2012 OH passes a ban on the private possession of dangerous wild animals, including most exotic cats. Those who have the animals must register them but cannot buy or breed more. The only exemptions for breeding are AZA accredited zoos and ZAA and sanctuaries that are accredited by the Global Federation of Animal Sanctuaries
Other countries, who already ban private possession of exotic cats in most cases, step up their bans to include circuses.

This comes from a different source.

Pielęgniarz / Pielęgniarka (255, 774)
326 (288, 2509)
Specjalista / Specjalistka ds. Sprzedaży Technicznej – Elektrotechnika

2008 Australia banned import of Savannah Cats, Malaysia bans ALL hunting, Brazil bans wild animals in circuses, CITES Decision 14.69: Parties with intensive operations breeding tigers on a commercial scale shall implement measures to restrict the captive population to a level supportive only to conserving wild tigers; tigers should not be bred for trade in their parts and derivatives. (Most of the tiger breeding in the U.S. is for photo booths and petting sessions. None of the breeding of generic tigers does anything to conserve wild tigers.
2009 Bolivia bans the use of wild animals in circuses. Bahrain steps up security to prevent wild animals from being imported as pets, where it is already illegal, British Columbia bans 1,256 exotic animals as pets.
2010 Russia bans private possession of monkeys, tigers, and crocodiles. China bans the use of zoo animals in circus type shows.
2011 The American Zoological Association formalized their 2008 ban on the breeding of white tigers, white lions or king cheetahs by their member zoos. Their report said, “Breeding practices that increase the physical expression of single rare alleles (i.e., rare genetic traits) through intentional inbreeding, for example intentional breeding to achieve rare color-morphs such as white tigers, deer, and alligators, has been clearly linked with various abnormal, debilitating, and, at times, lethal, external and internal conditions and characteristics, which are outlined in this paper.”
Also in 2011 both China and England ban the use of wild animals in circuses. Sweden, Austria, Costa Rica, India, Finland, Bolivia, Greece and Singapore have all recently (prior to 2011) banned or restricted the utilization of big cats in circuses.
2012 China bans posing with tiger cubs. Greece, Bogata, Columbia and Paraguay Ban Wild Animals in Circus Acts. The UAE bans the private possession of dangerous wild animals. The Holland Circus gives up their wild cat act.
2013 Slovenia bans the use of wild animals in circuses.